When does fire intervene in the alchemical process? If alchemical fire can be compared with the fire that precedes digestion or gestation, it ought to intervene during the course of the black work, when heat, acting over and against radical, metallic, viscous, oily humidity, produces the nigredo. If we can accept a text like the Dictionnaire mytho-hermétique by Dom Pernety (Paris: Delalain, 1787), we read that

when heat acts on these matters, they are changed first into powder, and oily and gluey water, which rises as a vapor to the top of the vase, then descends again in dew or rain, to the bottom, where it becomes almost as an oily black broth. This is why it has been called Sublimation and Volatilization, Ascension and Descension. The water then coagulating more and more, becomes like black tar, which has caused it to be named fetid and stinking earth, also because it emits a musty odor of sepulchers and tombs. (“La clef de l’oeuvre,” pp. 155–56)
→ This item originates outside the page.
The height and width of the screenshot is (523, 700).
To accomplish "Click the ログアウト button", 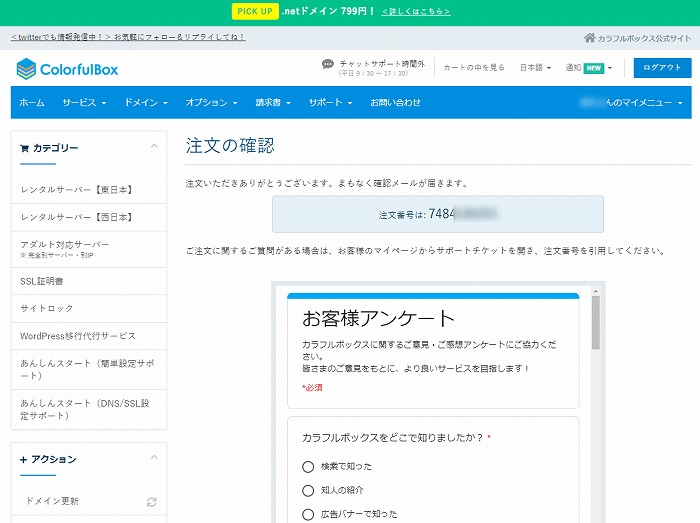I will pyautogui.click(x=662, y=68).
But statements can also be found in the textbooks to the effect that the terms distillation, sublimation, calcination, or digestion, or the terms firing, reverberation, dissolution, descent, and coagulation, are none other than the same “Operation,” carried out in a single vessel, in other words, a firing of the substance. Thus, concludes Pernety,

this Operation must be regarded as unique, but expressed in different terms; and it will be understood that all the following expressions signify the same thing: distil by alembic; separate the soul from the body; burn; calcinate; unite the elements; convert them; change one into the other; corrupt; melt; engender; conceive; bring into the world; exhaust; moisten; wash with fire; beat with the hammer; blacken; putrefy; rubify; dissolve; sublimate; grind; reduce to powder; crush in the mortar; pulverize on marble—and many other similar expressions all mean simply to cook in the same way, until dark red. Care must therefore be taken not to remove the vase from the fire, because if the material cools down, all is lost. (“Règles générales,” pp. 202–6)

But what fire is being described, seeing that different writers speak from time to time about fire of Persia, fire of Egypt, fire of the Indies, elementary fire, natural fire, artificial fire, fire of ashes, fire of sand, fire of filings, fire of fusion, fire of flames, fire against nature, Algir fire, Azothic fire, celestial fire, corrosive fire, fire of matter, lion fire, fire of putrefaction, dragon fire, dung fire, and so forth?

Fire heats the furnace throughout, from the beginning to the red work. But is the word fire also perhaps a metaphor for the red matter that appears in the alchemical process? And here, in fact, according to Pernety, are some of the names given to the red stone: red gum, red oil, ruby, vitriol, ashes of tartar, red body, fruit, red stone, magnesium, red oil, starry stone, red salt, red sulfur, blood, poppy, red wine, red vitriol, cochineal, and also “fire, fire of nature” (“Signes,” pp. 187–89).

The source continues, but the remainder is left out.